Text segment:
--
Thursday 5 October 2017

Eike König: Deliver the Unexpected

One word connects almost every graphic designer, illustrator, or young type enthusiast that I come across in Berlin: one inconspicuous code word that binds together a continually growing, ever-connected chain. That word is an expected one: it’s Hort, the German word for “nursery.” 

“Hort is where I discovered my stencil technique,” says an illustrator selling prints at a zine market. “Hort is the best place to grow,” says a code wiz turned typographer. “Hort is where I realized I shouldn’t work ‘for’ a client but ‘with’ them,” says a graphic designer at a poster show.

They’re actually talking about Hort studio, the Berlin-based graphic design collective founded in 1994 by Eike König; a studio known for its commitment to reinvention, its support of young designers through its internship program, and its playful sensibility. It emerged from the Frankfurt techno scene in 1994, a disruptive, vibrant blip in an otherwise repetitive song: König deliberately rejected the agency model he observed around him, and also the idea that a designer should be associated with just one aesthetic.

Hort was founded on the principles of play, fair pay, honesty, change, and exploration. König penned eight golden rules for his dream studio, including 1. Have fun, 2. Get paid, 3. Don’t work with assholes, and perhaps most crucially, 8. Quit when you don’t have fun anymore. In 2007, the studio moved to Berlin, and has worked with institutions such as Bauhaus Dessau, and global brands IBM, Microsoft, Nike, and The New York Times.

Hort is not, and never has been, just König. As I write this, Hort is Anne Büttner, Eike König, Elizabeth Legate, Tim Rehm, Tim Schmitt, Tim Sürken, Alan Woo, and its network of freelancers. (By the time this is published, more names will probably have been added to the list.) Just like Hort is not just König, König is not just Hort: since 2011, he has been a professor at Offenbach University of the Arts, and since 2015, he has been producing his own artwork and prints. And just as the studio changes, grows, splinters, mutates, waxes, and wanes, though, so does König. It’s been a long process, and one that is by no means finished.

For this story, König was photographed throughout Berlin.

When did you first become aware of graphic design?
--
Data excerpt:
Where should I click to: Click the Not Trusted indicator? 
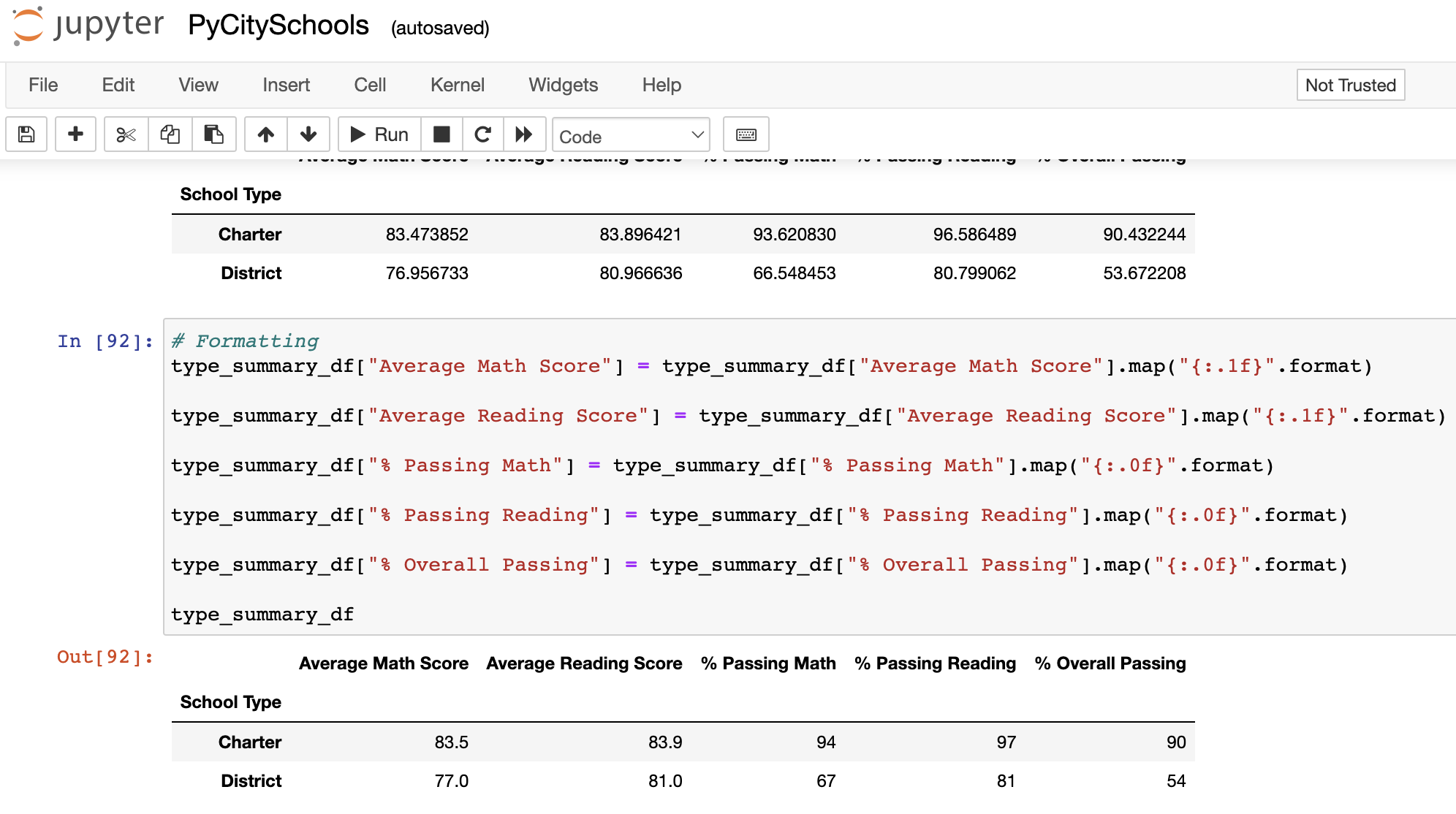[x=1350, y=85]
--
Stated problem A: According to the article on Eike König and Hort, in what year did the studio move to Berlin?
Stated problem B: Please resume the article on Eike König and Hort from the point where it stops.

Final answer A: 2007

Final answer B:
When I was quite young, during the Cold War years especially.  Magazines were filled with infographics about the current global political climate: I found them touching and exciting. What was the power behind something so little? I figured out that the power was graphic design. I was also into music growing up. I loved records, especially the records that my cousins collected. I would go hang out with them and play close attention to the music that they were buying and listening to. I liked the ritual of a record: opening it up, taking out the vinyl, putting it on the player, and then listening to the music and looking at the artwork at the same time. There was a strong connection between the visual moment and the listening moment, which I was drawn to. Back then, I listened to music in a different way from how I do now. I took my time with it, I sat down, and I didn’t do anything else. Nowadays, music is more like having a nice background noise. It’s atmosphere in a room and not a ritual.

Were there particular sleeves where you found the connection between the visual and the aural was especially strong?

One of my cousins was listening to Pink Floyd a lot, so I got into Hipgnosis (fairly early on the designers behind Pink Floyd’s albums) I liked the way the covers told surreal stories using photography, and how by putting an image in an unusual context, a new story was created that you didn’t necessarily get straight away. I always appreciate it in design when there is something I recognize put into an unrecognizable context. Complex juxtapositions make you think in a deeper way. I found it very clever how Hipgnosis could translate the complexity of the music, the emotions of the music, into something that visually doesn’t just tell the same story as the songs but gives the album another layer of meaning.

After learning about Hipgnosis, I also got into Peter Seville of course, and his work for Joy Division. I admired the label 4AD, so I was looking at the work of Vaughan Oliver. At the same time, I got into magazines like i-D. With independent music labels and new youth culture magazines, designers were suddenly being connected to their output. Before, the designer had been invisible.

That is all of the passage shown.